+++ Extracted entries +++
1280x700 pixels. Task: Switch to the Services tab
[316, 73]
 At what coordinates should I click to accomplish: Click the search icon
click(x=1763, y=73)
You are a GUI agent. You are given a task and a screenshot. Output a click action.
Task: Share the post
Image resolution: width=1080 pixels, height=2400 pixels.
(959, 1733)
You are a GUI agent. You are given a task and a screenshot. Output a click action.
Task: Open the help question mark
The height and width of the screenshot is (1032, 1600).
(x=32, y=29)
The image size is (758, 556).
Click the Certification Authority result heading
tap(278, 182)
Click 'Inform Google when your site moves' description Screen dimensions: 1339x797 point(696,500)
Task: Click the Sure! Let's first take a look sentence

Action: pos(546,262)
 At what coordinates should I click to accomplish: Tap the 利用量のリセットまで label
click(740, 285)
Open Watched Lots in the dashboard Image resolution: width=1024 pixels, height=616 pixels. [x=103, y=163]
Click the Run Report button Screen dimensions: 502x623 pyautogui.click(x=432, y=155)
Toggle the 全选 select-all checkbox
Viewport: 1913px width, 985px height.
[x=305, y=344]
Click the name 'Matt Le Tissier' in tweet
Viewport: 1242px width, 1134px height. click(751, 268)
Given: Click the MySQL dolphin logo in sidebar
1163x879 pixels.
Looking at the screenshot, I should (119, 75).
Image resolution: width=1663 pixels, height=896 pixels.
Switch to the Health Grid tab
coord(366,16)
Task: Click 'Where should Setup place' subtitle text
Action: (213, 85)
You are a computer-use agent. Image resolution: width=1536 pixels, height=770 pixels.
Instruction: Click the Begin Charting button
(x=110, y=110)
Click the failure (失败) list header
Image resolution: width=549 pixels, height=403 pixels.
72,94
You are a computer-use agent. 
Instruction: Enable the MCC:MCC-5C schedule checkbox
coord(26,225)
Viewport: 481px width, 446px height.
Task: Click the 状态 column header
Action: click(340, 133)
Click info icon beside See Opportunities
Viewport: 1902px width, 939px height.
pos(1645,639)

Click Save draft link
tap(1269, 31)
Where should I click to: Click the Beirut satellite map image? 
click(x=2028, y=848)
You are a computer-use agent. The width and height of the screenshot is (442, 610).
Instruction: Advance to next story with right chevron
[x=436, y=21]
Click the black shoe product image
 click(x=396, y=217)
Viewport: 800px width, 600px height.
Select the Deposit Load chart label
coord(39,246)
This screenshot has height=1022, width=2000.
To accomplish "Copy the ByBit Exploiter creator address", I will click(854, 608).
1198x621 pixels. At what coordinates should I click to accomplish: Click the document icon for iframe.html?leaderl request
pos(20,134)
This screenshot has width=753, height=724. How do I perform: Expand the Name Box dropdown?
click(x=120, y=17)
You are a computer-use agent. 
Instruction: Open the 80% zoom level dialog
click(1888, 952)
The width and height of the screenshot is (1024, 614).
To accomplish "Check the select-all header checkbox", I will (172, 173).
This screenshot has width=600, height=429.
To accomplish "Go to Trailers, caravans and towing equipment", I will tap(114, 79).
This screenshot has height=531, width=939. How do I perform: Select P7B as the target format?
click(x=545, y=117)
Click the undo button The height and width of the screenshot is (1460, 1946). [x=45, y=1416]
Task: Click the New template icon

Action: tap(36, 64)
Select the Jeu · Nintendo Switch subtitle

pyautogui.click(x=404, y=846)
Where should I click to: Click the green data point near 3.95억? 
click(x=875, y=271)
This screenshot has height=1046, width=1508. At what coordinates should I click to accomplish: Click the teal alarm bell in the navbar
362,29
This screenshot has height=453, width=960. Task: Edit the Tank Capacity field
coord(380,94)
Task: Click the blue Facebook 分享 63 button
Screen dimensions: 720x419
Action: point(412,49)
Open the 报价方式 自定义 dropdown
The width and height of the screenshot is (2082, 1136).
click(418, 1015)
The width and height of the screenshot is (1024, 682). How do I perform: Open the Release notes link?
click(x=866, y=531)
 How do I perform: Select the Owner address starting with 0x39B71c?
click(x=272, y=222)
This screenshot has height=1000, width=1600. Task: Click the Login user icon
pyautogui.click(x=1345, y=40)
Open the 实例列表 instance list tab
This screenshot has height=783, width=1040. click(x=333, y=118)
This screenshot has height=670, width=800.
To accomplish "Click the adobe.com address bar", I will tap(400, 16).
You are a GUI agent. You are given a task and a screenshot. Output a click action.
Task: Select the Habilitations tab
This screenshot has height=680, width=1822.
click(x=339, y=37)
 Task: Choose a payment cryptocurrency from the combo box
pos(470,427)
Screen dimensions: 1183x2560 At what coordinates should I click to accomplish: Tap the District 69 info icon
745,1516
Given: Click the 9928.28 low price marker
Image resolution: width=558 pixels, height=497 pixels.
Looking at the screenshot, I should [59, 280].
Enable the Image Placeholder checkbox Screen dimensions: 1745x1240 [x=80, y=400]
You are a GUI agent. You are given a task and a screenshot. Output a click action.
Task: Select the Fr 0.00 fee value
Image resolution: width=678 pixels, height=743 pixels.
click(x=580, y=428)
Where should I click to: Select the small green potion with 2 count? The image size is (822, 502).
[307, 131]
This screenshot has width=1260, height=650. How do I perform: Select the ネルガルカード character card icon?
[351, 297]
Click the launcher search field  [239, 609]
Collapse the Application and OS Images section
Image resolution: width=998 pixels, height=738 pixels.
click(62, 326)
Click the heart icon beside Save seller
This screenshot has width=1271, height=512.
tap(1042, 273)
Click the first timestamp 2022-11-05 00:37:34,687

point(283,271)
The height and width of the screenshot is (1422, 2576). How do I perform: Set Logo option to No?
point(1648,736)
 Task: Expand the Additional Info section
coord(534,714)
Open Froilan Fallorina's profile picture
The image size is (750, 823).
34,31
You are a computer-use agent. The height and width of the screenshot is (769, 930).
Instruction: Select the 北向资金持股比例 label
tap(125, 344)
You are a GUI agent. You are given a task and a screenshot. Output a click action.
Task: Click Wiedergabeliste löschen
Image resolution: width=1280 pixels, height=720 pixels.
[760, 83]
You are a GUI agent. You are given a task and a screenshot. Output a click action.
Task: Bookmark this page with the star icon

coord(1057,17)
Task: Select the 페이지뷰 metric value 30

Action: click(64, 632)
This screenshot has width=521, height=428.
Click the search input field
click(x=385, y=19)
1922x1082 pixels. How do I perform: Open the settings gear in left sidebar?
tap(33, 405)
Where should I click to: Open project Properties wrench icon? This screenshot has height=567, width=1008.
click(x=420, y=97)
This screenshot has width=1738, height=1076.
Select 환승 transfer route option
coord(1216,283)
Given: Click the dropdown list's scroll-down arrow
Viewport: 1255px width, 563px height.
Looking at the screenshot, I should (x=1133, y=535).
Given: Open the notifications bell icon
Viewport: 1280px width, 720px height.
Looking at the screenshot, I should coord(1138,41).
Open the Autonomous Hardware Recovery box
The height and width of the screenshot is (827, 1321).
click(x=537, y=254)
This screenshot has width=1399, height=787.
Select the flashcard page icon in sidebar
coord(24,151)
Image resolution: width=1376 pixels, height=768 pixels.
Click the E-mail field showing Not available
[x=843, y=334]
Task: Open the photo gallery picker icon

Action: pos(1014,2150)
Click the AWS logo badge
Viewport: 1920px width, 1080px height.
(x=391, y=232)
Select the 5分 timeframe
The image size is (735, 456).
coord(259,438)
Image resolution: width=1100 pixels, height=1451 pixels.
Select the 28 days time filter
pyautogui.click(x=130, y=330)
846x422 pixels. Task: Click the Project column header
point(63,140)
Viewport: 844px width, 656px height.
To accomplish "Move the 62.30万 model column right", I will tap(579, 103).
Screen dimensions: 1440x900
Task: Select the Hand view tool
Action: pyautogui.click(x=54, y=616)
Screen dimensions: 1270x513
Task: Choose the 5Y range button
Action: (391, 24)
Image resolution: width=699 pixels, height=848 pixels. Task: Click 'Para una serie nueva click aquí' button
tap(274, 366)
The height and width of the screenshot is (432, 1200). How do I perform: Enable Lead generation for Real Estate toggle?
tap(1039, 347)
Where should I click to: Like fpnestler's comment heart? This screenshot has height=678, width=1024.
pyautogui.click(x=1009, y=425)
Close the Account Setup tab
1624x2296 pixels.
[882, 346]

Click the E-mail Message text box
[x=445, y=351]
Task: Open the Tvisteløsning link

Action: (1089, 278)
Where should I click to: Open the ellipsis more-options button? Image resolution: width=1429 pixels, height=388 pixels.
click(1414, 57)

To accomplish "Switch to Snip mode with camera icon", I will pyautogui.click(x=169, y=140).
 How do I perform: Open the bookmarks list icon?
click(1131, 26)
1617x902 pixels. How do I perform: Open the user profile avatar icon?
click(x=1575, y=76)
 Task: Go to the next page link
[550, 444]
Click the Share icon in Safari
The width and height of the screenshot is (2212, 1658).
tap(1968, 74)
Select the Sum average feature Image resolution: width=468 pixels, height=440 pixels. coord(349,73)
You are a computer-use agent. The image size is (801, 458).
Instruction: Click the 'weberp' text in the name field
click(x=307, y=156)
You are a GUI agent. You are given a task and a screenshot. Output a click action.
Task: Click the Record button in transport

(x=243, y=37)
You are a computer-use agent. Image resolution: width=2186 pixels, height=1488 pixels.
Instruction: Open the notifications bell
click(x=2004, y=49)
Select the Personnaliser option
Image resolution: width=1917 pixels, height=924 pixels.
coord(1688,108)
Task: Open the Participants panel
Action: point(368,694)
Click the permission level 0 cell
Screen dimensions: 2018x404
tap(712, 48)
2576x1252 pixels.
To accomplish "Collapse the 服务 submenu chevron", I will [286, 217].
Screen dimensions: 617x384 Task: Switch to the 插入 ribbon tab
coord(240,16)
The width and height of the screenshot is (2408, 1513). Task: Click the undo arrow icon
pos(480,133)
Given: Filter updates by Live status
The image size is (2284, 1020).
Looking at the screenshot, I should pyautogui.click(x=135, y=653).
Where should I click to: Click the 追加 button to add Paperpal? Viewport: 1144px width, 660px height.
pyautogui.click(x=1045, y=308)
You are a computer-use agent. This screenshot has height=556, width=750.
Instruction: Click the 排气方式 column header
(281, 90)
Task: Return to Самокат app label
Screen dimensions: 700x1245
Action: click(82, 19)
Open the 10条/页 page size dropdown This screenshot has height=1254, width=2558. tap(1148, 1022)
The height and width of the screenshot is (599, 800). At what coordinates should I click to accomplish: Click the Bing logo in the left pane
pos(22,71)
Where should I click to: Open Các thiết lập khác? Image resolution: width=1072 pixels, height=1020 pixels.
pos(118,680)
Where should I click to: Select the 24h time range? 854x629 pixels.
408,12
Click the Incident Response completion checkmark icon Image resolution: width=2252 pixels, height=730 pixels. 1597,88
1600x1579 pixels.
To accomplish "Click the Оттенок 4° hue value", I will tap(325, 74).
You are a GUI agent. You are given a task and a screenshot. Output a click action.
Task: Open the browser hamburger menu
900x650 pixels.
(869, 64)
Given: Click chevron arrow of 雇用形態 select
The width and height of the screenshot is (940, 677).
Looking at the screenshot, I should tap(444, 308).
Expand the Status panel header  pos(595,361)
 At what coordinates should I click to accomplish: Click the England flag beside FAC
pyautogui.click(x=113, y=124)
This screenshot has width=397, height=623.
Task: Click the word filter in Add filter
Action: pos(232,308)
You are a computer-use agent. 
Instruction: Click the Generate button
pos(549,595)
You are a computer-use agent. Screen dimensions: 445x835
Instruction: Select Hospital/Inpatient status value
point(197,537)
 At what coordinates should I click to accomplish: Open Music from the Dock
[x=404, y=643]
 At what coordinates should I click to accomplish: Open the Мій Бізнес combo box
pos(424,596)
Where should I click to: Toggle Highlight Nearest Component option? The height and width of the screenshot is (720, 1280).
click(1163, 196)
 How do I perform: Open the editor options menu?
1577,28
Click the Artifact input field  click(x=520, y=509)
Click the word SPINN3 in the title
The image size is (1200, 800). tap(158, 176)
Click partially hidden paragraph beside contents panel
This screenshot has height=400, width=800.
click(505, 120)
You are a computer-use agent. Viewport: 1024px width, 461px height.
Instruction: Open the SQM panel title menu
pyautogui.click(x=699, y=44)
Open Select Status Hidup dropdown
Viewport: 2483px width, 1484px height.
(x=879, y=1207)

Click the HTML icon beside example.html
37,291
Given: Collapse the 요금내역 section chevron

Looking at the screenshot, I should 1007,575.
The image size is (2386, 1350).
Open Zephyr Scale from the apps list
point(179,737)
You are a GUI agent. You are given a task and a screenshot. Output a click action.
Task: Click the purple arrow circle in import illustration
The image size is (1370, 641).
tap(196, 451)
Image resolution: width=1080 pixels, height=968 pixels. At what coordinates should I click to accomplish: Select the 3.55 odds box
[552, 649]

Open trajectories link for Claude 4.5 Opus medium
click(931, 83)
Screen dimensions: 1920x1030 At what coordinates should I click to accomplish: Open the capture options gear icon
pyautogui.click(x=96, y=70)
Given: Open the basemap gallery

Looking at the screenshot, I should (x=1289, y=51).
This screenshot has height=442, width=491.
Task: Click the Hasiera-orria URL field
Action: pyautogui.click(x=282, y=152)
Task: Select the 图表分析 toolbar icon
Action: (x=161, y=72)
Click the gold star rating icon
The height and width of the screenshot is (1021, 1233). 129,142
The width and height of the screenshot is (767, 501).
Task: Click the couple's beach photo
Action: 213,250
+++
Exercise details: Could you give back the material from the line holding "Click the Incident" through the line holding "Action: pos(232,308)", inclusive, with "hamburger" changed to "navigation" and nothing else altered?

Solution for this task:
Click the Incident Response completion checkmark icon Image resolution: width=2252 pixels, height=730 pixels. 1597,88
1600x1579 pixels.
To accomplish "Click the Оттенок 4° hue value", I will tap(325, 74).
You are a GUI agent. You are given a task and a screenshot. Output a click action.
Task: Open the browser navigation menu
900x650 pixels.
(869, 64)
Given: Click chevron arrow of 雇用形態 select
The width and height of the screenshot is (940, 677).
Looking at the screenshot, I should tap(444, 308).
Expand the Status panel header  pos(595,361)
 At what coordinates should I click to accomplish: Click the England flag beside FAC
pyautogui.click(x=113, y=124)
This screenshot has width=397, height=623.
Task: Click the word filter in Add filter
Action: pos(232,308)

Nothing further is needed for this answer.